I didn't write that: I meant that the limit of the different quotient is the derivative. I was a bit inconsistent with the variable x (now it's fixed, I've used a y). If you prefer Bernoulli it's the same for me. Nick
Okay, I see what you meant now. I personally find it a bit confusing. But I guess it's a matter of taste.
A.
To Part b)
Question:
Since we had an whole exercise sheet on Lebesgue-convergence and i would assume they would ask of us to find an upper bound function g to prove that we're allowed to use that theorem. Why don't you do that? (It might be obvious but those just learning it by heart won't notice.)
Answer:
The upper bound function is for dominated convergence, not for monotone convergence. But I agree it is not so clearly stated, I'll fix it, thanks
Again to part b) As I remember (and according to Wikipedia http://de.wikipedia.org/wiki/Satz_von_der_monotonen_Konvergenz) the function to which \(f_k\) converges, has to be \(\in L^1 \). That should maybe shown too?
Trubo-Warrior (talk) 12:20, 5 January 2015 (CET)
Since we all like alternative versions here on the wiki, and I've encountered some confusion among my friends about the limit-thing we discussed above, I felt so free to put the alternative version in. Best, A.

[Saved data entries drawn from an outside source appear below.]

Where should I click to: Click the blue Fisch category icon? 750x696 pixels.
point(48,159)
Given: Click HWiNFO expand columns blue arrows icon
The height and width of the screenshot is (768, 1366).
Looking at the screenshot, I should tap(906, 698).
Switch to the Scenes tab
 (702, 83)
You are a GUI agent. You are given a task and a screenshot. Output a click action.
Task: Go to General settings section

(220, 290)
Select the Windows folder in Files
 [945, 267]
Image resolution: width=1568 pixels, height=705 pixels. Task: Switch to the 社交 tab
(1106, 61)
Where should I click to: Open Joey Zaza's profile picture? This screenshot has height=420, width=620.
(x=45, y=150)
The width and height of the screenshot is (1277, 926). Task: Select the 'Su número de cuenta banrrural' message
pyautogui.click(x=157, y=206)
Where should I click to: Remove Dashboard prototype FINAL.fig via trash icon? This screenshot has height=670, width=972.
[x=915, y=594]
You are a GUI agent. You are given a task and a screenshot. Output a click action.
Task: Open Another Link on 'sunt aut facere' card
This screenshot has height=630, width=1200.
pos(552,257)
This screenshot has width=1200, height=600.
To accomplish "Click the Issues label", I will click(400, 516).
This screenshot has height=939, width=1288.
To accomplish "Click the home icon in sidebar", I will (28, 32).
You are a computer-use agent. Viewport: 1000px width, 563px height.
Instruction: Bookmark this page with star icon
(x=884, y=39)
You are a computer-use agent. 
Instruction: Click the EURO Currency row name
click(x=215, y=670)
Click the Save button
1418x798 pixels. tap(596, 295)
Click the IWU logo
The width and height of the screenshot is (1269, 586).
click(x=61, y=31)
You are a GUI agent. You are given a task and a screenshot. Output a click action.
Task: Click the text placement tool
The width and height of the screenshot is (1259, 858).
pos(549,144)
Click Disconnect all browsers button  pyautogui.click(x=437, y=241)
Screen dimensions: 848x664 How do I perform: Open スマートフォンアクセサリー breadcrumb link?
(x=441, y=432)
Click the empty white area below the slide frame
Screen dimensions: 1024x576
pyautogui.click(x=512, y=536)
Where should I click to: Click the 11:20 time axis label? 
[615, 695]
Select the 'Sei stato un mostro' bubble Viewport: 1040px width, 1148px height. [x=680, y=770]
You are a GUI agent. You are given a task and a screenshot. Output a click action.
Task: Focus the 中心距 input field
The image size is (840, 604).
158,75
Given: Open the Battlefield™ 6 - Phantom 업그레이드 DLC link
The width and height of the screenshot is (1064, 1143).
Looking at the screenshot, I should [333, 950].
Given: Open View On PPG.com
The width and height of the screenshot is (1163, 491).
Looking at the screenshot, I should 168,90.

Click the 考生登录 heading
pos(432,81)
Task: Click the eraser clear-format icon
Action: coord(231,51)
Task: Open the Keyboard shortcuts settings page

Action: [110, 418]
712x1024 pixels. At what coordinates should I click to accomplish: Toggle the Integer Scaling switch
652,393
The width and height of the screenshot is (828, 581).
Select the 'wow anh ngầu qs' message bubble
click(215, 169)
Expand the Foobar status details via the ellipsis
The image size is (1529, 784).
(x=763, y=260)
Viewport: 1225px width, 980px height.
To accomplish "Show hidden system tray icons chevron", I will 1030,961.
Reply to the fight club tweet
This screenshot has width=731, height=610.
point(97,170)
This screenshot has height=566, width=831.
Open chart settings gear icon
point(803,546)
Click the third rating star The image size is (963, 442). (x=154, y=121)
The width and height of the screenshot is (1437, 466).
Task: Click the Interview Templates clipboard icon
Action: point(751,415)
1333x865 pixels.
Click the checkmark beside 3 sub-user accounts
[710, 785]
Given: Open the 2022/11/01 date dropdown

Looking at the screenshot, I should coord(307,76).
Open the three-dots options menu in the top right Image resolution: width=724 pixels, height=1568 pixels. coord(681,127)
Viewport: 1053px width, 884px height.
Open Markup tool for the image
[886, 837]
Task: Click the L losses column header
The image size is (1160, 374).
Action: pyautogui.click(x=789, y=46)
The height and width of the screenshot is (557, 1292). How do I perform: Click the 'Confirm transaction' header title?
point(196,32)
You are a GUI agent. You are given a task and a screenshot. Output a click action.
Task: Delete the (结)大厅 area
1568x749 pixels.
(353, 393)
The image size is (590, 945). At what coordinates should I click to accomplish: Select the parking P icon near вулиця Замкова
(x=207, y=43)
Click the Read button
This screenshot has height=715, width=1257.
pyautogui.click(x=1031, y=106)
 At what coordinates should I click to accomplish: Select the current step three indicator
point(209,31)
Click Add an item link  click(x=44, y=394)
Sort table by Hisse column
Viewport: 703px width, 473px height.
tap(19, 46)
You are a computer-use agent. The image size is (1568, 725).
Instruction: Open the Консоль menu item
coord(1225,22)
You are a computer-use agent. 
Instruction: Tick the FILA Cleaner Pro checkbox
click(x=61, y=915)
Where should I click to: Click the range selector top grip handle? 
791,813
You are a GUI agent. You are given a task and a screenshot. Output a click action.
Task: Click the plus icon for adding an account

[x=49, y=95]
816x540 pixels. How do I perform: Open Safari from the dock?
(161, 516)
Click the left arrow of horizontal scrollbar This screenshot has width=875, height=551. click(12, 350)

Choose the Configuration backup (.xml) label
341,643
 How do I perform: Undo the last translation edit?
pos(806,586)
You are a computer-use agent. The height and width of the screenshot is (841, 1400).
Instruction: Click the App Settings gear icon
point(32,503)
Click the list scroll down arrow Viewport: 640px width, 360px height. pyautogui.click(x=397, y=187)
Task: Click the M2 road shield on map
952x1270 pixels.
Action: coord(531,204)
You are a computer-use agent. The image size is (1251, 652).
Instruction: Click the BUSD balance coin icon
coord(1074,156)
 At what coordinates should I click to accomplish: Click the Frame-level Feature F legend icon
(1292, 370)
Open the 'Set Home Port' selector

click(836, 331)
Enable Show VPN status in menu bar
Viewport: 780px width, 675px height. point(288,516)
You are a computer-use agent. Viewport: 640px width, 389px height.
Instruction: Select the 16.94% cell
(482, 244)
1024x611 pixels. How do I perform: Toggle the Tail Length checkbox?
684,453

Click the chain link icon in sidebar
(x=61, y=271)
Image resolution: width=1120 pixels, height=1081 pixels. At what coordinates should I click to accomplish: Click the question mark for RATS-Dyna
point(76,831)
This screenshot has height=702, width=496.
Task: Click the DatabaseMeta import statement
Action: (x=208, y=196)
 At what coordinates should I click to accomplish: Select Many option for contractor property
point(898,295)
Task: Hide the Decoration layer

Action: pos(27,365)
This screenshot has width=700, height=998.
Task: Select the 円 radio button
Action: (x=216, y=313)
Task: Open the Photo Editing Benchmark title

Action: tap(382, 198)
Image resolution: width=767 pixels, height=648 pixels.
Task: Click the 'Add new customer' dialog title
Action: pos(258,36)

As for the alternative version: yes, it was a good idea, so everybody can choose the one she/he prefers. For \( L^1 \): it is, since \( e^{-x} \) is in Schwartz space (over positive real numbers), but I've added it to clarify. I didn't have this requirement in the formulation of the exercise class, but I think you're right. Cheers, 'Nick (talk) 17:24, 12 January 2015 (CET)'